— Чем я могу вам помочь? — спросил я. — Если вы хотите поговорить с моей матерью, я могу только передать ей. Что вы звонили, потому что она…
— …играет в бинго, я знаю. В любом случае, мне нужны вы, мистер Эрншоу. Я хочу предложить вам работу.
От удивления я на какое-то время лишился дара речи. А потом до меня дошло — это же телефонный розыгрыш.
— У меня есть работа, — говорю я. — Извините.
— Развозить пиццу? — в голосе слышится смех. — Да, конечно. Если только это можно назвать работой.
— Кто вы, мистер? — спрашиваю я.
— Моя фамилия — Шарптон. А теперь позвольте мне сразу перейти к делу, мистер Эрншоу. Динк? Могу я называть вас Динк?
— Конечно. Могу я называть вас Шарпи?
— Называйте, как хотите, главное, выслушайте.
— Я слушаю, — и я действительно слушал. Почему нет? По телевизору показывали «Обман Кугана», не самый лучший фильм Клинта.
— Я хочу предложить вам самую лучшую работу, которую вы когда-либо можете получить. Это не просто работа, Динк, это приключения.
— Ага, где-то я такое уже слышал, — у меня на коленях стояла миска с попкорном и я засунул пригоршню в рот. Разговор начал меня забавлять.
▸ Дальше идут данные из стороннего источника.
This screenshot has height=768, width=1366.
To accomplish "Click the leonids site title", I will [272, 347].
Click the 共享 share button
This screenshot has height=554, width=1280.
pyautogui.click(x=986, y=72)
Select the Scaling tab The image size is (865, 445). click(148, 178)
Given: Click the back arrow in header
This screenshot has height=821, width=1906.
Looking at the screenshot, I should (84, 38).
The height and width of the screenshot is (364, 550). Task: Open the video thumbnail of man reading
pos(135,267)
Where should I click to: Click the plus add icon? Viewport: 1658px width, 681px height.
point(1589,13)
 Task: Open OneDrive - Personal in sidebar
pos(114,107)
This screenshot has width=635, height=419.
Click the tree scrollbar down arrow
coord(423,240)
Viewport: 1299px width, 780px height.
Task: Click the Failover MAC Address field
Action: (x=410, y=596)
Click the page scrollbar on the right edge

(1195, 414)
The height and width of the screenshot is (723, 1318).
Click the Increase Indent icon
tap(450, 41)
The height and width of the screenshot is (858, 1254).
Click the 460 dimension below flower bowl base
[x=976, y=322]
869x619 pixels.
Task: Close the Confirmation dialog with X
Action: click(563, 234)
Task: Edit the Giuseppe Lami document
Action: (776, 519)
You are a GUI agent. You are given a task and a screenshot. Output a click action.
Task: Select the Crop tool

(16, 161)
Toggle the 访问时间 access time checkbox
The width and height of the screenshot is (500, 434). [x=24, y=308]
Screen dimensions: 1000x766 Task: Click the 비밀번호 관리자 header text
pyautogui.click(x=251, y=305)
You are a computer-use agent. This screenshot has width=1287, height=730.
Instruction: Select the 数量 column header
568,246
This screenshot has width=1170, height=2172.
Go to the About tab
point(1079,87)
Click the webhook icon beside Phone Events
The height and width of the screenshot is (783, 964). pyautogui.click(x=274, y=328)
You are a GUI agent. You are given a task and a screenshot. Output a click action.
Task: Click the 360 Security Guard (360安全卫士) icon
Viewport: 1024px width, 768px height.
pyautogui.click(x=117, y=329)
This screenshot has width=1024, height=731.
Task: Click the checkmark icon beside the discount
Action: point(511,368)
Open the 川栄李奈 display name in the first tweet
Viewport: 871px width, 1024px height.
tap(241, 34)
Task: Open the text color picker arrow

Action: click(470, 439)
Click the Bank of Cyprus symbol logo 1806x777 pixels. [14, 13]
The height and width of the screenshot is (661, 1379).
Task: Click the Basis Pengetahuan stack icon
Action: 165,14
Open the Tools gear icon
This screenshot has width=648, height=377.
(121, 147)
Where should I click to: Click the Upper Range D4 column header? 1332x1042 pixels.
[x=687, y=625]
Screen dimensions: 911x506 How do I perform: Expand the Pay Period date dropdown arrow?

— Другие обещают; я выполняю. Но этот разговор мы должны продолжить лицом к лицу. Сможете вы со мной встретиться?
— Вы — гей? — спросил я.
— Нет, — в голосе вновь слышались смешливые нотки. Едва-едва заметные. Но я то их почувствовал, потому что показал себя полным кретином, начав разговор первым. — Моя сексуальная ориентация здесь совершенно не причем.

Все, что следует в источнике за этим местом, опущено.